From first line to last, the records below are to be duplicated exactly.

▶ Extracted entries
■ ■ ■
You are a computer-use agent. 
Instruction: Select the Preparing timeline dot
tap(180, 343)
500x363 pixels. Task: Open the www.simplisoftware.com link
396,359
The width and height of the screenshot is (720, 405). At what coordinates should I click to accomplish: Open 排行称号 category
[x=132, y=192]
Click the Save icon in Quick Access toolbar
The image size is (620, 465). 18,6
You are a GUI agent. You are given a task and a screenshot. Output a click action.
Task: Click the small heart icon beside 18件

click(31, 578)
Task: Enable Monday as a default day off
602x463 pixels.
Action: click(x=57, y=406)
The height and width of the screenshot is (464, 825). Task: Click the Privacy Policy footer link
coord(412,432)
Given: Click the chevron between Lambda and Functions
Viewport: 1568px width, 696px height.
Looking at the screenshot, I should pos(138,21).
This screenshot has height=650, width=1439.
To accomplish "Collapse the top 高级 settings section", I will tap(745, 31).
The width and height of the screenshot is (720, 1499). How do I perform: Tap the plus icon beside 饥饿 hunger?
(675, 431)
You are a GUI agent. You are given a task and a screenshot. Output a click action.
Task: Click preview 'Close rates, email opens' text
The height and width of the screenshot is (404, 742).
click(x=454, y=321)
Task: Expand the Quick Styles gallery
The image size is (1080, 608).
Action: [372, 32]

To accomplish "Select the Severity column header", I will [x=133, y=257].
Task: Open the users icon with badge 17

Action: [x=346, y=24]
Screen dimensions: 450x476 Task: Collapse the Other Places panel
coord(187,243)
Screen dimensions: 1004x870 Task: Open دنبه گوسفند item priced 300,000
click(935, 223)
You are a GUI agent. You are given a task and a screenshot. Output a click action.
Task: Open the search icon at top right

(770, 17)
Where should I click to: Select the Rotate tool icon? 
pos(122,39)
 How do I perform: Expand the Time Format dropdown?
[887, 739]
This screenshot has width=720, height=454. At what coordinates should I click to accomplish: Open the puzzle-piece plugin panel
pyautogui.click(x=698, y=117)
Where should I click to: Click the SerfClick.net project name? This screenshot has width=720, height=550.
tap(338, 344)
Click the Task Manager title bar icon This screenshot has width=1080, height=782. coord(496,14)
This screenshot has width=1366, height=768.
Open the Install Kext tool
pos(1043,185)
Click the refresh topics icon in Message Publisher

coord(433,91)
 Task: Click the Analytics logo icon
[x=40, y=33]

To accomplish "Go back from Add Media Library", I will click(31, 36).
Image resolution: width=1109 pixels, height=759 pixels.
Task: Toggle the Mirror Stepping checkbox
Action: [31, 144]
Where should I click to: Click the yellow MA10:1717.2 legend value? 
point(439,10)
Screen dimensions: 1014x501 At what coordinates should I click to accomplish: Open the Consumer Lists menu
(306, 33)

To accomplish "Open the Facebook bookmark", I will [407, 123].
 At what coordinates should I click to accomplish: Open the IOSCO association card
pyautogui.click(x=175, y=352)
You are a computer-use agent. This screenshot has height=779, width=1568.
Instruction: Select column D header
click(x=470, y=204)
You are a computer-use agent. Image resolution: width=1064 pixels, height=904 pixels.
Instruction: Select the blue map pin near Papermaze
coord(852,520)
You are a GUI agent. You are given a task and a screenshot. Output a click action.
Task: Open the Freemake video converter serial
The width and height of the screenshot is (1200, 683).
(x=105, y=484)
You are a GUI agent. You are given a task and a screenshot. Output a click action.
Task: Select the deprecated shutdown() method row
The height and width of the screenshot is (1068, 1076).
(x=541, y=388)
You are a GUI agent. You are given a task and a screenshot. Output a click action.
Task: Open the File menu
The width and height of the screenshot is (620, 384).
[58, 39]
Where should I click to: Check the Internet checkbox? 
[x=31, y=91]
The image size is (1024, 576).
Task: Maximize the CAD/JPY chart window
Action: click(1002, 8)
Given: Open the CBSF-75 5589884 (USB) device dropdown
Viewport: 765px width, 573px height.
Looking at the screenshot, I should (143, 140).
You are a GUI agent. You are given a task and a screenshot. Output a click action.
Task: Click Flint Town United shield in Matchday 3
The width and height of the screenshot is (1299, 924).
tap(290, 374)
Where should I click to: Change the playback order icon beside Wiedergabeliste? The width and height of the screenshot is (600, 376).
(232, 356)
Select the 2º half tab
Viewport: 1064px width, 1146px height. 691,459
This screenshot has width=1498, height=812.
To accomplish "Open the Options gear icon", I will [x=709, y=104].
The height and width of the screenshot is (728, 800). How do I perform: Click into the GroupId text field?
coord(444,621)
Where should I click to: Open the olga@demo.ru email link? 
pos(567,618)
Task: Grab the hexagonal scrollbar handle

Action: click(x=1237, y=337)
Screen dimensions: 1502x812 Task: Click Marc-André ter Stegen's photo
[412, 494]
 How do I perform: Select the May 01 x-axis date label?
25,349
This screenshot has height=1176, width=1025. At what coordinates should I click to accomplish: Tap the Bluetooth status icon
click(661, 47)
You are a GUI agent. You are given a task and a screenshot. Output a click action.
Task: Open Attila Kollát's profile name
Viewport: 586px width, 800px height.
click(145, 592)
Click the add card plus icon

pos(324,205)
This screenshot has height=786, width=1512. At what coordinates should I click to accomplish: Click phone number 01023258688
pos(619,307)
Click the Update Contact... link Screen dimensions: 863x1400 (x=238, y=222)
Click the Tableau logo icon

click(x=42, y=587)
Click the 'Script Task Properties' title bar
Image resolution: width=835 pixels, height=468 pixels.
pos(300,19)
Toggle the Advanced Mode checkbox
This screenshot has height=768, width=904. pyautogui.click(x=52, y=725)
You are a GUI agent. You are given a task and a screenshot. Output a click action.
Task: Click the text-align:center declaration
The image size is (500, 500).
■ ■ ■
▶ Solution to this problem
You are a computer-use agent. 
Instruction: Select the Preparing timeline dot
tap(180, 343)
500x363 pixels. Task: Open the www.simplisoftware.com link
396,359
The width and height of the screenshot is (720, 405). At what coordinates should I click to accomplish: Open 排行称号 category
[x=132, y=192]
Click the Save icon in Quick Access toolbar
The image size is (620, 465). 18,6
You are a GUI agent. You are given a task and a screenshot. Output a click action.
Task: Click the small heart icon beside 18件

click(31, 578)
Task: Enable Monday as a default day off
602x463 pixels.
Action: click(x=57, y=406)
The height and width of the screenshot is (464, 825). Task: Click the Privacy Policy footer link
coord(412,432)
Given: Click the chevron between Lambda and Functions
Viewport: 1568px width, 696px height.
Looking at the screenshot, I should pos(138,21).
This screenshot has height=650, width=1439.
To accomplish "Collapse the top 高级 settings section", I will tap(745, 31).
The width and height of the screenshot is (720, 1499). How do I perform: Tap the plus icon beside 饥饿 hunger?
(675, 431)
You are a GUI agent. You are given a task and a screenshot. Output a click action.
Task: Click preview 'Close rates, email opens' text
The height and width of the screenshot is (404, 742).
click(x=454, y=321)
Task: Expand the Quick Styles gallery
The image size is (1080, 608).
Action: [372, 32]

To accomplish "Select the Severity column header", I will [x=133, y=257].
Task: Open the users icon with badge 17

Action: [x=346, y=24]
Screen dimensions: 450x476 Task: Collapse the Other Places panel
coord(187,243)
Screen dimensions: 1004x870 Task: Open دنبه گوسفند item priced 300,000
click(935, 223)
You are a GUI agent. You are given a task and a screenshot. Output a click action.
Task: Open the search icon at top right

(770, 17)
Where should I click to: Select the Rotate tool icon? 
pos(122,39)
 How do I perform: Expand the Time Format dropdown?
[887, 739]
This screenshot has width=720, height=454. At what coordinates should I click to accomplish: Open the puzzle-piece plugin panel
pyautogui.click(x=698, y=117)
Where should I click to: Click the SerfClick.net project name? This screenshot has width=720, height=550.
tap(338, 344)
Click the Task Manager title bar icon This screenshot has width=1080, height=782. coord(496,14)
This screenshot has width=1366, height=768.
Open the Install Kext tool
pos(1043,185)
Click the refresh topics icon in Message Publisher

coord(433,91)
 Task: Click the Analytics logo icon
[x=40, y=33]

To accomplish "Go back from Add Media Library", I will click(31, 36).
Image resolution: width=1109 pixels, height=759 pixels.
Task: Toggle the Mirror Stepping checkbox
Action: [31, 144]
Where should I click to: Click the yellow MA10:1717.2 legend value? 
point(439,10)
Screen dimensions: 1014x501 At what coordinates should I click to accomplish: Open the Consumer Lists menu
(306, 33)

To accomplish "Open the Facebook bookmark", I will [407, 123].
 At what coordinates should I click to accomplish: Open the IOSCO association card
pyautogui.click(x=175, y=352)
You are a computer-use agent. This screenshot has height=779, width=1568.
Instruction: Select column D header
click(x=470, y=204)
You are a computer-use agent. Image resolution: width=1064 pixels, height=904 pixels.
Instruction: Select the blue map pin near Papermaze
coord(852,520)
You are a GUI agent. You are given a task and a screenshot. Output a click action.
Task: Open the Freemake video converter serial
The width and height of the screenshot is (1200, 683).
(x=105, y=484)
You are a GUI agent. You are given a task and a screenshot. Output a click action.
Task: Select the deprecated shutdown() method row
The height and width of the screenshot is (1068, 1076).
(x=541, y=388)
You are a GUI agent. You are given a task and a screenshot. Output a click action.
Task: Open the File menu
The width and height of the screenshot is (620, 384).
[58, 39]
Where should I click to: Check the Internet checkbox? 
[x=31, y=91]
The image size is (1024, 576).
Task: Maximize the CAD/JPY chart window
Action: click(1002, 8)
Given: Open the CBSF-75 5589884 (USB) device dropdown
Viewport: 765px width, 573px height.
Looking at the screenshot, I should (143, 140).
You are a GUI agent. You are given a task and a screenshot. Output a click action.
Task: Click Flint Town United shield in Matchday 3
The width and height of the screenshot is (1299, 924).
tap(290, 374)
Where should I click to: Change the playback order icon beside Wiedergabeliste? The width and height of the screenshot is (600, 376).
(232, 356)
Select the 2º half tab
Viewport: 1064px width, 1146px height. 691,459
This screenshot has width=1498, height=812.
To accomplish "Open the Options gear icon", I will [x=709, y=104].
The height and width of the screenshot is (728, 800). How do I perform: Click into the GroupId text field?
coord(444,621)
Where should I click to: Open the olga@demo.ru email link? 
pos(567,618)
Task: Grab the hexagonal scrollbar handle

Action: click(x=1237, y=337)
Screen dimensions: 1502x812 Task: Click Marc-André ter Stegen's photo
[412, 494]
 How do I perform: Select the May 01 x-axis date label?
25,349
This screenshot has height=1176, width=1025. At what coordinates should I click to accomplish: Tap the Bluetooth status icon
click(661, 47)
You are a GUI agent. You are given a task and a screenshot. Output a click action.
Task: Open Attila Kollát's profile name
Viewport: 586px width, 800px height.
click(145, 592)
Click the add card plus icon

pos(324,205)
This screenshot has height=786, width=1512. At what coordinates should I click to accomplish: Click phone number 01023258688
pos(619,307)
Click the Update Contact... link Screen dimensions: 863x1400 (x=238, y=222)
Click the Tableau logo icon

click(x=42, y=587)
Click the 'Script Task Properties' title bar
Image resolution: width=835 pixels, height=468 pixels.
pos(300,19)
Toggle the Advanced Mode checkbox
This screenshot has height=768, width=904. pyautogui.click(x=52, y=725)
You are a GUI agent. You are given a task and a screenshot. Output a click action.
Task: Click the text-align:center declaration
The image size is (500, 500).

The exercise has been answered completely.